Her relatives’ exit is being stage-managed from the offices of Friendly Planet Travel in Philadelphia, where Peggy Goldman, the company president and a 30-year travel veteran, has been updating families members of those on her tour from day one via her blog.

Against a background of chaos and canceled flights, not to mention airports clogged with trapped tourists with few routes home, her agency has been able to negotiate the return flights for her group largely thanks to a decades-long relationship with tour operators on the ground in Egypt. But even with that depth of personal contact, she says, it has been touch and go.

“There are people in my group who are very unhappy about not getting on that flight out of Cairo on Monday,” Ms. Goldman says, but the official evacuation flights have been impossibly overbooked. In addition, she adds, many people don’t realize they will face huge additional delays and expenses once they are deposited in the “safe” spots, such as Malta and Athens. “Those repatriation flights are not taking Americans home,” she points out, adding, “and they are not free.”

Indeed, points out State Department spokeswoman, Nicole Thompson, “We are required by law to seek reimbursement, because after all those are taxpayer dollars going into those flights.”

A US government travel warning means there is the possibility the US may not be able to assist its citizens because of events unfolding in a given country. But, Ms. Thompson says for now, if any family members have not been in touch with relatives in Egypt, they should contact the State Department at 1-888-407-4747 with as much personal information as possible and the Cairo Embassy will make every effort to help locate and assist communication.

For those who either don’t want to wait for a commercial flight or are traveling independently, the journey out of a troubled land can be not just pricey but dangerous as well, says New York immigration and naturalization attorney Michael Wildes.

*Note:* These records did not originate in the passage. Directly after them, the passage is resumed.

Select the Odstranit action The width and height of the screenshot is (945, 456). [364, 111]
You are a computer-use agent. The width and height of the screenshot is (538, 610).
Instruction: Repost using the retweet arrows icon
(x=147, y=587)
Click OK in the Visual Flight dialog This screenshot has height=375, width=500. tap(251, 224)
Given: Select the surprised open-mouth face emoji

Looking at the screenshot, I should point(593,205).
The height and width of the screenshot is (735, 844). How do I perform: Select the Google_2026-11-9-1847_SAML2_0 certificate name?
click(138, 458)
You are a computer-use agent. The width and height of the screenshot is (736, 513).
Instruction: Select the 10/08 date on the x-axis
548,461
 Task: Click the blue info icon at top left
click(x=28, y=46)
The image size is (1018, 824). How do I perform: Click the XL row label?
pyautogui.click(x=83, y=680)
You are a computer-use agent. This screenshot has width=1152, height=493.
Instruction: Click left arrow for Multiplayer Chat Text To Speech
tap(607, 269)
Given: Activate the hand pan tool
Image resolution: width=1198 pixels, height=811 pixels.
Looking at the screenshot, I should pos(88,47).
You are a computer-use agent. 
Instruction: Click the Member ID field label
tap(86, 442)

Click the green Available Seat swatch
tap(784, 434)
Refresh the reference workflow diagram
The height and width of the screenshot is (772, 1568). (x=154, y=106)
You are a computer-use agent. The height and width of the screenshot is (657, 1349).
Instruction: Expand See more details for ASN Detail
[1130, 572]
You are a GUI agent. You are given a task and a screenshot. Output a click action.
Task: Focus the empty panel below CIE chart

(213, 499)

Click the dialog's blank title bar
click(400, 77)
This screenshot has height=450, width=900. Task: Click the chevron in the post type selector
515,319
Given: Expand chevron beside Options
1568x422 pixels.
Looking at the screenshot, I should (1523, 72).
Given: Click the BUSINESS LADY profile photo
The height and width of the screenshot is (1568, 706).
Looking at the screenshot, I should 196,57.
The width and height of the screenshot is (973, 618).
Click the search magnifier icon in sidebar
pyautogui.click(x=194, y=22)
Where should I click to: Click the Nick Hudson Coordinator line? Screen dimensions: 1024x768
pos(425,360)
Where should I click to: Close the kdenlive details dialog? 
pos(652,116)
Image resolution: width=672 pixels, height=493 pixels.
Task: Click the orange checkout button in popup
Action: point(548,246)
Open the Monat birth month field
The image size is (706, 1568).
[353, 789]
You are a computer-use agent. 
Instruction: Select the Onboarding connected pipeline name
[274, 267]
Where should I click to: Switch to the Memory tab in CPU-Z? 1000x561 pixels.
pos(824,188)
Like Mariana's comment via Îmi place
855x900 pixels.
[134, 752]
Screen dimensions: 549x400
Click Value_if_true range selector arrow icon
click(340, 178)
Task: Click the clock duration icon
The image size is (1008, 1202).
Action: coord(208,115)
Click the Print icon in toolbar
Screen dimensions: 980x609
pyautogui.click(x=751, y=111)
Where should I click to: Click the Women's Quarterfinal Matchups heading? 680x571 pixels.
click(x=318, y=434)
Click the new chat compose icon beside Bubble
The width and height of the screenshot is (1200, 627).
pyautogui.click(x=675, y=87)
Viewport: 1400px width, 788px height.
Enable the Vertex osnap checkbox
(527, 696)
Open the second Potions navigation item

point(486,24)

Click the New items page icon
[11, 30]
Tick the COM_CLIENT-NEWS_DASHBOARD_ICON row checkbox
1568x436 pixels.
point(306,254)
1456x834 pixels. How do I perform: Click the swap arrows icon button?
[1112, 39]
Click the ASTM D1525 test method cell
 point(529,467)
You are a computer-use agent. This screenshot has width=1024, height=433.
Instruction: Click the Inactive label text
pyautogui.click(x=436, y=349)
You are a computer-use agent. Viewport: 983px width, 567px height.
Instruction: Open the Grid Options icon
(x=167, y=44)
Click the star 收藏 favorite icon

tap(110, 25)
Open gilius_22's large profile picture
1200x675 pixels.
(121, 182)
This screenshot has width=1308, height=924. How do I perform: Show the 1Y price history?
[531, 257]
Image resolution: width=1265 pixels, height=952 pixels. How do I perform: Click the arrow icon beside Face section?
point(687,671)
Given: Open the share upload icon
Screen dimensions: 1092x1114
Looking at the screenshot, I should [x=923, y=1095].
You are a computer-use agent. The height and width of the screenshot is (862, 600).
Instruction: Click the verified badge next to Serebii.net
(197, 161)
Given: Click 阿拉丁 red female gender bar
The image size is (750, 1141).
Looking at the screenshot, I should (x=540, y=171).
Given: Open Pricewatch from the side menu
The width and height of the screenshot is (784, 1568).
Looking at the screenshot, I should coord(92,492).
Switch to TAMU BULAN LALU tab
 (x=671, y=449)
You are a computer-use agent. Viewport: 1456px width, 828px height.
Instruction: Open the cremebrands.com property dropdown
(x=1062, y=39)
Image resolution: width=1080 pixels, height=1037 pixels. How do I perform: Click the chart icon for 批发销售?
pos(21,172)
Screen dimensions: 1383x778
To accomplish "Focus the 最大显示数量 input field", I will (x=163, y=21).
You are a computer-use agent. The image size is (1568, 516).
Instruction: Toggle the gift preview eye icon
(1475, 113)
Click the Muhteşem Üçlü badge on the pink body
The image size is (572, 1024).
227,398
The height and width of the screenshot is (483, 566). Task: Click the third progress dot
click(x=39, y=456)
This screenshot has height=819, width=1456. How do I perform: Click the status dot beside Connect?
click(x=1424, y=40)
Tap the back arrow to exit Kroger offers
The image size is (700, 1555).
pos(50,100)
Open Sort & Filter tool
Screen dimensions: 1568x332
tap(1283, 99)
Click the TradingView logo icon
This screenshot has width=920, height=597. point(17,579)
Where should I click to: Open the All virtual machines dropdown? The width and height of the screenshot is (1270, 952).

“There are people who can help in these situations,” he says, but these are “mercenaries who fly under the radar.” While most Americans will not have to resort to such extreme solutions in the near future, he adds, the situation in Egypt is volatile and could veer in treacherous directions.

“If President Obama is not seen as supporting the person with his finger on the button of martial law in Egypt,” he says, then Americans could become a target.

Violent scuffles between protesters and American journalists on Wednesday give a hint of the sort of anti-American sentiment that would put pressure on those inside the country to leave.

CBS News correspondent Mark Strassmann says he and his photographer were beaten up in the main square just three blocks from their hotel. “It flared up out of nowhere,” he says by phone from Cairo, and got brutal fast. His photographer was maced and both were beaten. More important, he points out, “there was nothing about us that marked us as journalists,” because his colleague’s camera was in his pocket. But, he adds, they were definitely identifiable as Americans.

Ms. Amin says her parents are staying safely inside their hotel until they leave. Is she worried? “Of course,” she says with a gentle laugh. She says the first thing her father, who is an engineer, did upon entering Egypt last week was to buy a new Sim card for his phone. Despite the spotty cell phone service in Egypt, “we talk every day and I feel as if I know everything that is going on. That is very important.”